(Task inputs)
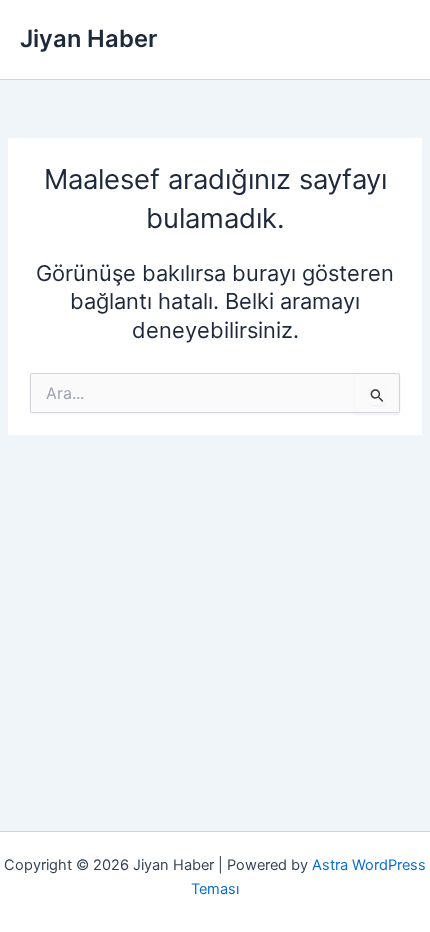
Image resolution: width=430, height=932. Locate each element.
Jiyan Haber (88, 38)
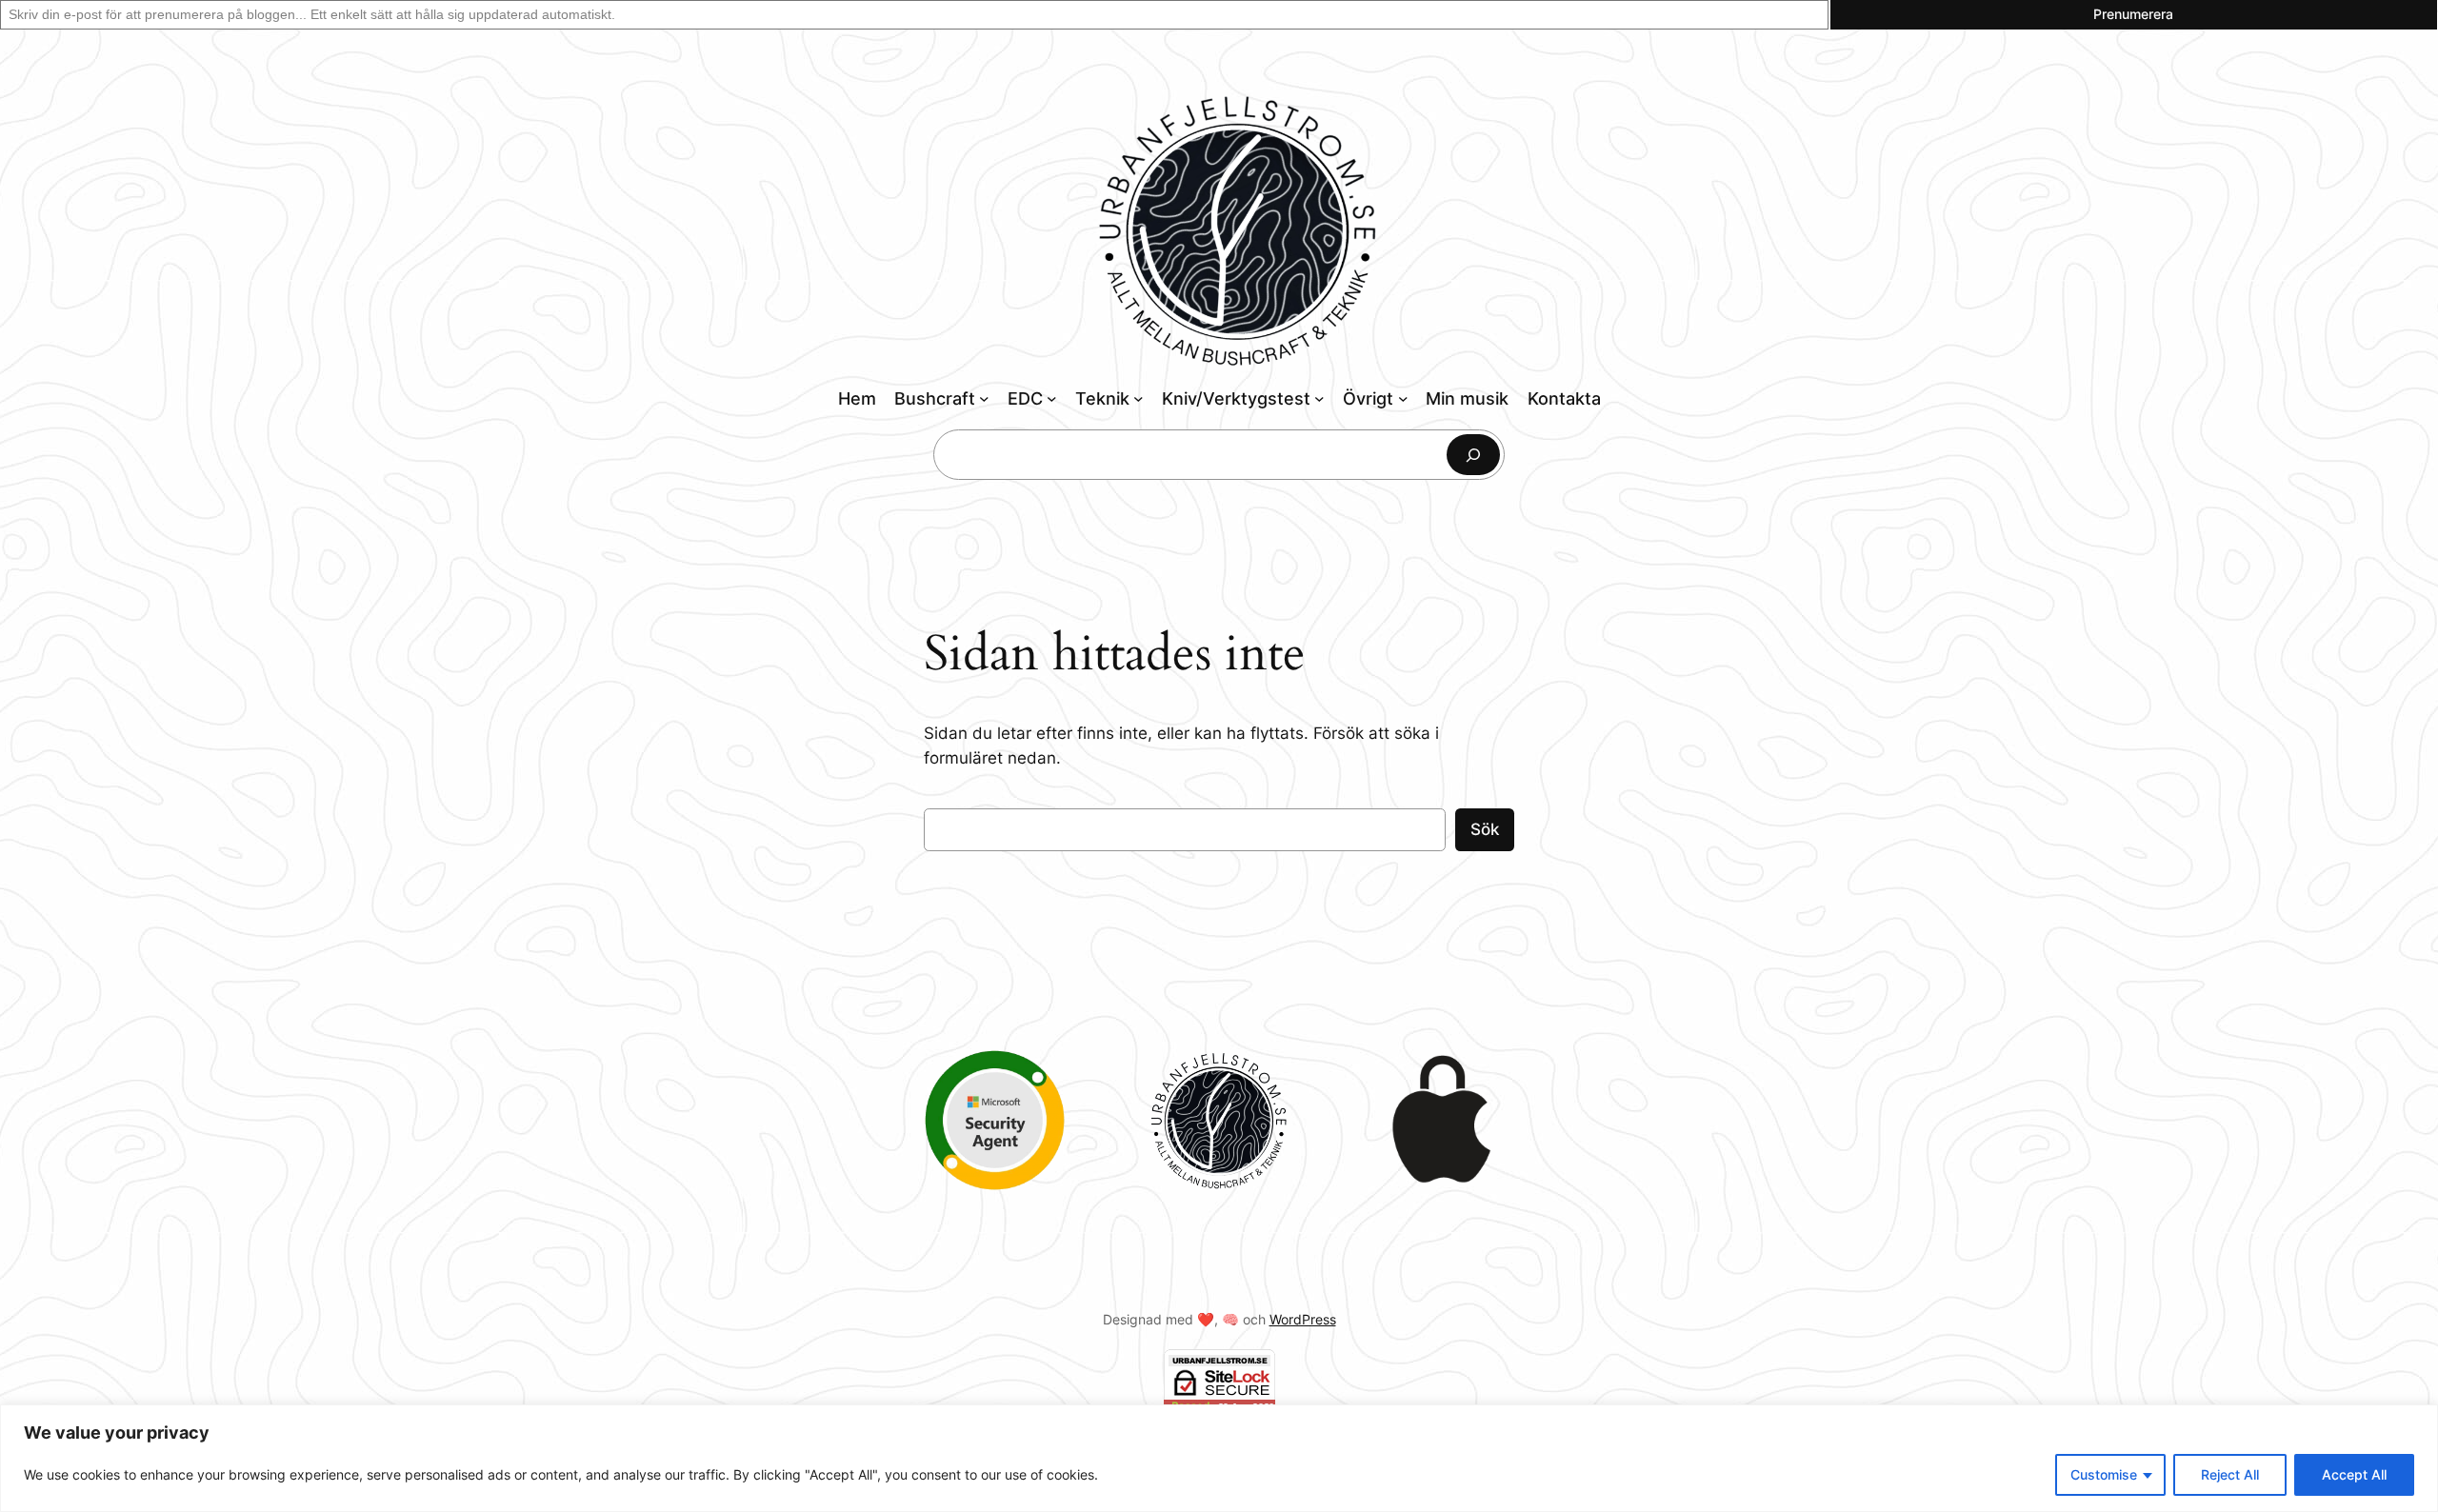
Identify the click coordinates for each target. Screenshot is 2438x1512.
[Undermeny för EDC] (1052, 398)
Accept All (2354, 1474)
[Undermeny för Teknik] (1138, 398)
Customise (2103, 1474)
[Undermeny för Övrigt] (1403, 398)
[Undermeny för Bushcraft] (984, 398)
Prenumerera (2133, 14)
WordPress (1302, 1319)
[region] (1219, 1458)
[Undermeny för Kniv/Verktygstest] (1319, 398)
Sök (1484, 829)
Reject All (2230, 1474)
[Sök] (1473, 454)
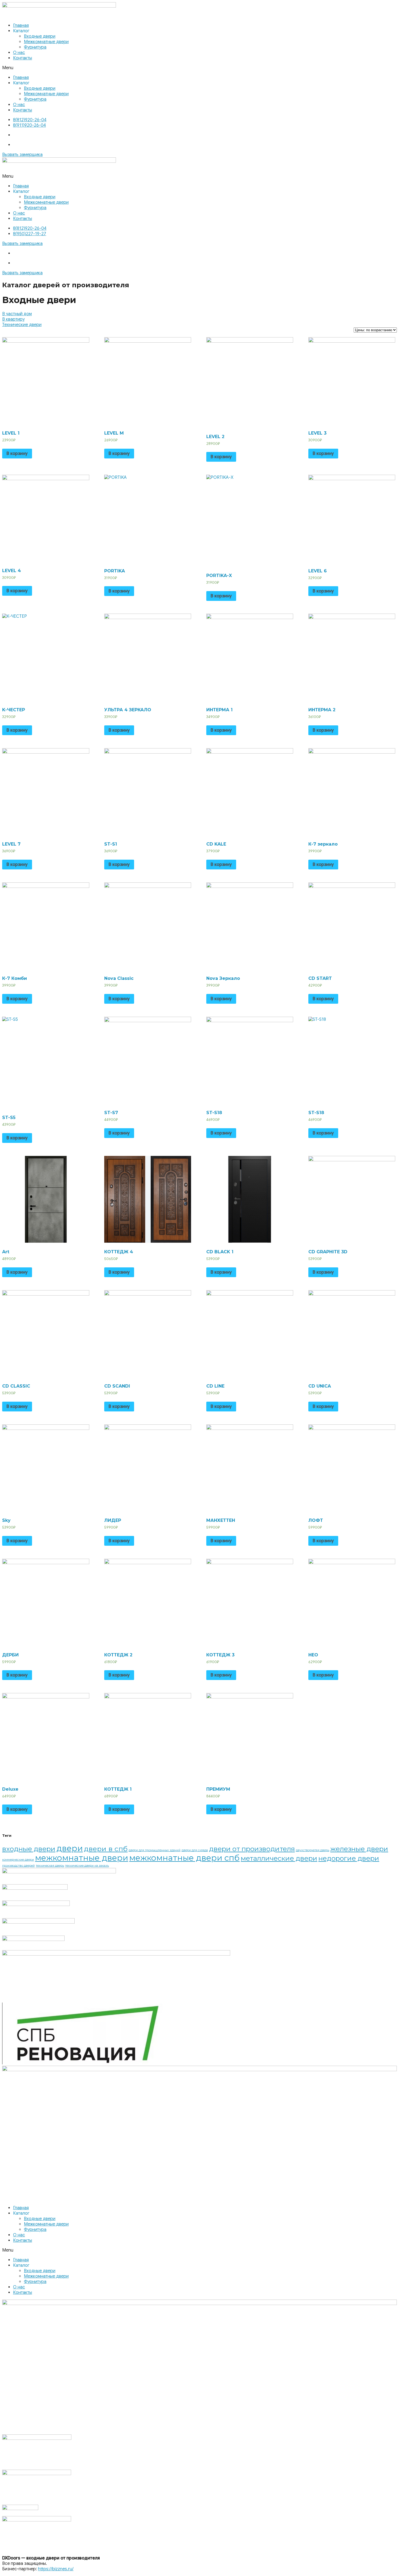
(End Task inputs)
:: How to complete this task ::
For the records above, tally the lines in which "each" appears, and give the number by itself.

:: Response to the task ::
2